As a clinical psychologist and researcher for over 25 years, it’s become clear that two things make or break relationships: the ability to respond emotionally and offer support when it’s needed.
           
Numerous studies, including my own research on how couples successfully repair their love relationships, confirm that the ability to respond to a lover’s emotional signals builds secure and lasting bonds. These studies are part of the revolutionary new science that has, in the last 15 years, outlined the laws and logic of love. This science has progressed to the point where we cannot only help a couple move into satisfaction, but build the kind of secure connection where simply holding a partner’s hand calms your brain and lessens pain, even in the face of the threat of electric shock.

When logic and science show us the way, we can shape and heal romantic bonds. Using an intervention called emotionally focused therapy (EFT), we’ve found that 70 to 73% of couples can completely repair their relationship and 86% can make significant and lasting improvements to their bond. During EFT, we show couples how the habitual way they send out signals to their partner triggers wired-in threat responses, so that neither partner feels safe enough to reach for the other. We then help them identify their emotional needs for belonging and support, and communicate them in a way that pulls their partner close.

A typical couple I see are like Paul and Amy. Paul is a smart, focused man in his mid-forties who has made a fortune with his cutting edge computer company. He walks into my office with his wife, Amy, who has announced that, after 10 years and two kids, she is about to leave him. He tells me, “I can figure anything out, but I just don’t get why she is so angry with me. I do all the tasks and solve the problems around the house. But I never get it right. She is never happy with me. It’s like I have no tools—my head can’t figure this one out.”

I tell him. “You know how to focus and pay attention; you know how to put things together in a way that makes sense. It is just a question of changing the program a little.”  He smiles. Amy looks at me, doubt all over her face. But four months later, she too is smiling. What has Paul learned?

He learned that love is an exquisitely logical survival code designed to keep special others we can depend on close to us and that his intellectual explanations and emotional distancing were danger cues for his lonely wife. He learned to let his wife know when her criticism hurt rather than exiting into logic and distance. Reading the research of Nancy Eisenberger from UCLA helped him grasp how his brain coded rejection from his wife as a threat to survival, responding in the exact same way as to physical pain, cueing his freeze and flee response.

He discovered how to tune into the emotional channel, share his fears of rejection and explicitly ask for the reassurance he needed, and encourage his wife to do that same.
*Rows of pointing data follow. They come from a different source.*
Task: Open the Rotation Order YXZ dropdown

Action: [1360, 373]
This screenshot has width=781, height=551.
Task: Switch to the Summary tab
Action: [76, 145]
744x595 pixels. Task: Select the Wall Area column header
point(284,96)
We call this a Hold Me Tight conversation and across nine studies it consistently predicted successful relationship repair.
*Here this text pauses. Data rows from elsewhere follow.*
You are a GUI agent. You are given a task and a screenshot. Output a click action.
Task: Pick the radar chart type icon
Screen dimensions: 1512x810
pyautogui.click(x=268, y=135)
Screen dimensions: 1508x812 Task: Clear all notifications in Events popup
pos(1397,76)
Paul had the usual reservations about asking for caring. He, like the rest of us had been taught that needing loving connection was somehow a weakness or a sign of immaturity. Research shows that those of us who can effectively turn to others for support are the most confident, resistant to stress, most able to risk, explore and reach career goals, and also the ones who have the most positive sense of self.  The new research on mirror neurons fascinated him and persuaded him that it was important to turn towards and look directly into Amy’s face to trigger these neurons in his brain and allow him to directly feel in his body the emotions he saw in her face. This way he could grasp her emotional reality, read her intentions, and move in harmony with her.

He told Amy that he shut down to deal with his sense of bewilderment about how to respond to her and that he needed her support. “And I get that I have to stay in the emotional channel and let you know I am there for you,” he began. “That is what matters in love. I don’t always have to have the answer or solve the problem. Just really being there and helping each other with our emotions is the solution.”